Der Weg des Traders: Warum überhaupt traden?

Der Weg des Traders: Warum überhaupt traden?

Am Anfang einer Trader-Karriere steht oft eine einfache Frage: Warum sollte ich überhaupt an der Börse handeln? Daran schließen sich weitere Frage an: Ist das nicht viel zu riskant? Und was habe ich denn auf Dauer davon?

Das alles sind berechtigte Fragen. Viele Menschen befassen sich nicht gern mit ihren Finanzen. Sie überlassen lieber alles einem Fondsmanager oder legen ihr Geld sicher aufs Sparbuch.

Beides ist allerdings keine optimale Lösung. Denn zum einen liefert ein Sparbuch heute praktisch keine Zinsen. Und zum anderen schneiden fast alle klassischen Investmentfonds unter anderem wegen hoher Gebühren über einen längeren Zeitraum schlechter ab als ein einfacher Index wie der DAX.

Deshalb kann es durchaus sinnvoll sein, die Geldanlage selbst in die Hand zu nehmen. Dies sollte das langfristige Investieren und das Verwalten eines Anlage-Portfolios als Altersvorsorge umfassen, kann aber auch in den mittel- und kurzfristigen Trading-Bereich ausgebaut werden. Das ist sogar für sonst eher langfristige Anleger interessant, da sie sich mit Trading-Produkten zum Beispiel gegen zwischenzeitliche Kursverluste absichern können.

Oder nehmen wir ein ganz anderes Beispiel. Angenommen, wir fahren in wenigen Monaten in den Urlaub und sehen, dass der Wechselkurs gerade sehr attraktiv ist. Bis zum Urlaub könnte sich das durchaus wieder ändern. Um den momentanen Kurs zu sichern, können wir einen Trade im entsprechenden Währungspaar eingehen. Der Chart unten zeigt ein gutes Beispiel dafür. Das Risiko dabei: Wird der Wechselkurs bis zum Urlaub nicht schlechter, sondern noch besser, wären wir ohne die Kurssicherung besser dran gewesen.

Der aktive Handel bietet Tradern heute viele Möglichkeiten. So kann man zum Beispiel sowohl von steigenden als auch fallenden Kursen an den Märkten profitieren und dabei Hebeleffekte nutzen. Früher war diese Art des flexiblen Handels den Profis vorbehalten. Einfache Trading-Produkte wie CFDs ermöglichen es Privatanlegern inzwischen, zu fairen Konditionen kurz- bis mittelfristig zu handeln. Dass diese Art von Börsengeschäften auch riskant ist und nur mit gutem Risikomanagement betrieben werden sollte, haben wir im Artikel zu CFDs bereits ausführlich besprochen.

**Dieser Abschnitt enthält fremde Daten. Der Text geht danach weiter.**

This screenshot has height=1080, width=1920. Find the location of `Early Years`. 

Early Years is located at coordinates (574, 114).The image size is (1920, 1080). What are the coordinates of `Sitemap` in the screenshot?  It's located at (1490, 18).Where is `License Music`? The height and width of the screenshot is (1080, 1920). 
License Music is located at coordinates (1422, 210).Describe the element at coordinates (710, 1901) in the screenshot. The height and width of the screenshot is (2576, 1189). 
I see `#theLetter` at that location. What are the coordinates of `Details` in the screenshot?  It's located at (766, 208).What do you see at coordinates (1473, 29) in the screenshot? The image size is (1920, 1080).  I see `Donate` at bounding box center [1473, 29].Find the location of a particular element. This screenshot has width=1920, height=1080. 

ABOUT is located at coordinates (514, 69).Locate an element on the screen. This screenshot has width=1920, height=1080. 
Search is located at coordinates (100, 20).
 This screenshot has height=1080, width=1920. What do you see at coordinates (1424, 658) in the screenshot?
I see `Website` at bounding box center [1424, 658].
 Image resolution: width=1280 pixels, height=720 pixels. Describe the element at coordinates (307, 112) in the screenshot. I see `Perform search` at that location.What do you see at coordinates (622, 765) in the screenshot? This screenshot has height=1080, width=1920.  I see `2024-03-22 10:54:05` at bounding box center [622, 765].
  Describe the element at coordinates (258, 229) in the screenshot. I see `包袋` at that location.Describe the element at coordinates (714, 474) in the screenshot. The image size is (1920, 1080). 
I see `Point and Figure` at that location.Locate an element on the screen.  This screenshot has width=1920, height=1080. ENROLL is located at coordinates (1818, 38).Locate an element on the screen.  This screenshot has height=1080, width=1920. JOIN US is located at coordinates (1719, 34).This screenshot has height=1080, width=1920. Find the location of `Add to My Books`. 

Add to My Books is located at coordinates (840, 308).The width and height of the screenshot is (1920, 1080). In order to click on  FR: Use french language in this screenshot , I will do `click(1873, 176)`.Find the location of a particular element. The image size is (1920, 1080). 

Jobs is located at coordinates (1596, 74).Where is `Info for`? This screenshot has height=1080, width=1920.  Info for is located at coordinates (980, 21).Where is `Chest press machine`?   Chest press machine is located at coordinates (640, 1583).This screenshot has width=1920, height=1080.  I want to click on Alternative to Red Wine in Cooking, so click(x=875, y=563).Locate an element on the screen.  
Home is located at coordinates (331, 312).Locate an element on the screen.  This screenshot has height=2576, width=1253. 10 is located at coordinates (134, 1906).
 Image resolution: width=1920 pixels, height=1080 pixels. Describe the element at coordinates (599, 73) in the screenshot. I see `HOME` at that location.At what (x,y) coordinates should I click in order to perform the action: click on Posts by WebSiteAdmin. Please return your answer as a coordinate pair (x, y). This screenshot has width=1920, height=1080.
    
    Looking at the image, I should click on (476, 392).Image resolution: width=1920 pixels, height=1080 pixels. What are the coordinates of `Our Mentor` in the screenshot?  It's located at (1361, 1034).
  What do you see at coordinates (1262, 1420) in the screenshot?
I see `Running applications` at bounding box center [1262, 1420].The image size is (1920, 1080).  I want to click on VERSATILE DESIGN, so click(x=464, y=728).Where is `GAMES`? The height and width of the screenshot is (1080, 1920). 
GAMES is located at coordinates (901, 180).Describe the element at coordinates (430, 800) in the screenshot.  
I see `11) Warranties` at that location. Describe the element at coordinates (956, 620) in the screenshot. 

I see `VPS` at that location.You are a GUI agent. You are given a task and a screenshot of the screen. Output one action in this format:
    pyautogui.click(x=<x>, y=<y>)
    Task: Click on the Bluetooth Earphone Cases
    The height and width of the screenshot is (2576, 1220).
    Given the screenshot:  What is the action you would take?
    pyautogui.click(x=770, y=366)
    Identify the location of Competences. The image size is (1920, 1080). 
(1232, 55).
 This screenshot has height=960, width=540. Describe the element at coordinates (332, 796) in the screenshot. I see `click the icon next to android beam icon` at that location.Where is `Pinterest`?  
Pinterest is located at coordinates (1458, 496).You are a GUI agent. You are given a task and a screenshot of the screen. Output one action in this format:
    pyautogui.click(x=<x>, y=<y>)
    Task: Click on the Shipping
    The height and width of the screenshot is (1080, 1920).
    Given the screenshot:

Es gibt noch einen Grund, sich dem Börsenhandel zu widmen. Einer der entscheidenden Erfolgsfaktoren im Trading ist das strategische Denken und objektive Abwägen von Chancen und Risiken. Das Erlernen dieser Fähigkeit ist mit Sicherheit auch in anderen Lebensbereichen von Nutzen, wenn es darum geht, die richtigen Entscheidung zu treffen – und nicht jene, die uns im jeweiligen Moment vielleicht gerade als die „angenehmsten“ erscheinen. Denn subjektive, auf Emotionen basierte Entscheidungen sind nicht selten diejenigen, die man später bereut – an der Börse wie im Leben.

 

B1) Wechselkurs EUR/NZD

Im Herbst 2015 war das Wechselkursverhältnis von Euro zu Neuseeland-Dollar besonders attraktiv (siehe 1. Markierung, Kurs um 1,80). Wer für den Winter eine Reise in den neuseeländischen Sommer plante, konnte sich die guten Kurse bis dahin sichern – und zwar mit einem Short-Trade im EUR/NZD in Höhe des geplanten Urlaubsbudgets. Bis zur Reisezeit im Dezember brachte dies einen Gewinn, der die Verschlechterung des Wechselkurses auf rund 1,60 (siehe 2. Markierung) kompensierte. Wäre der Kurs dagegen weiter gestiegen, hätte man im Urlaub nicht vom dann noch besseren Kurs profitieren können, da der Absicherungs-Trade entsprechend einen Verlust gebracht hätte.